It's also a literary genre as popular in the 1930s, '40s and '50s as comic books and graphic novels are today.
Named for the cheap wood-pulp paper on which they were printed, the novels were the ultimate adventure stories spiced with fantasy, science fiction and plenty of superheroes. Doc Savage and The Shadow were among the most popular pulp-fiction heroes of this long-gone era; they were the precursors of and the inspirations for such beloved characters as Superman and Indiana Jones.
Now, debut novelist Paul Malmont, an admirer of this lost genre, has written The Chinatown Death Cloud Peril as a tribute to pulp fiction, but not all of it is made up.

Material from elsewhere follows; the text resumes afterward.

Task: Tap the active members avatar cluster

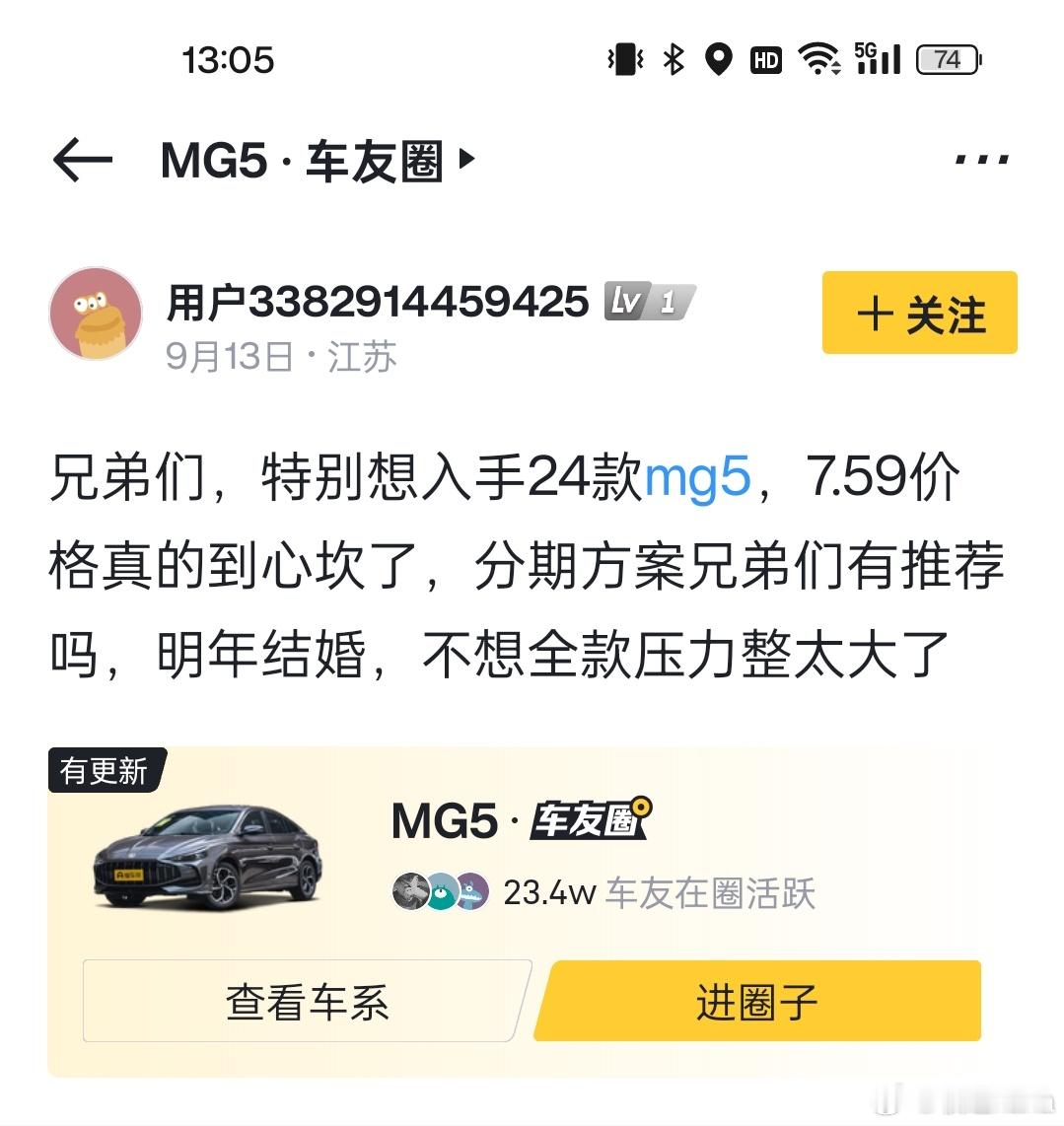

He incorporates into his story, set in the 1930s, some of the greatest pulp fiction writers of the time: Lester Dent (Doc Savage) and Walter Gibson (The Shadow). And he name-drops other burgeoning or established celebs of the era, including Ron Hubbard (he later gained notoriety as L. Ron Hubbard), Edgar Rice Burroughs, Orson Welles, Harry Blackstone and Harry Houdini.
Most haunting is writer Howard Lovecraft, who was dismissed as a hack when he was alive but is recognized today as H.P. Lovecraft, one of the finest science-fiction/fantasy writers of all time.
There's a lot going on in Malmont's novel, but one very noir mystery drives the story. It has to do with rival tongs (territorial secret societies that focused on protection) in New York's Chinatown and the mystery of how one gang was able to murder a man locked in a building protected by a rival gang. Ah Hoon is discovered with a bullet hole in his forehead, but there doesn't appear to be any way a gunman could have gotten in or out of the room.
Dent and Gibson become the action heroes they write about as they try to solve the mystery as well as stop the impending doom that could kill thousands of New Yorkers if they can't find some missing metal drums filled with a deadly gas.
It's not so clear what's true and what isn't in The Chinatown Death Cloud Peril, but that is half the fun. This high-energy novel is written with a confident hand by an author who understands what it takes to write a good story and keep readers mesmerized from page 1 and yearning for more when it's over.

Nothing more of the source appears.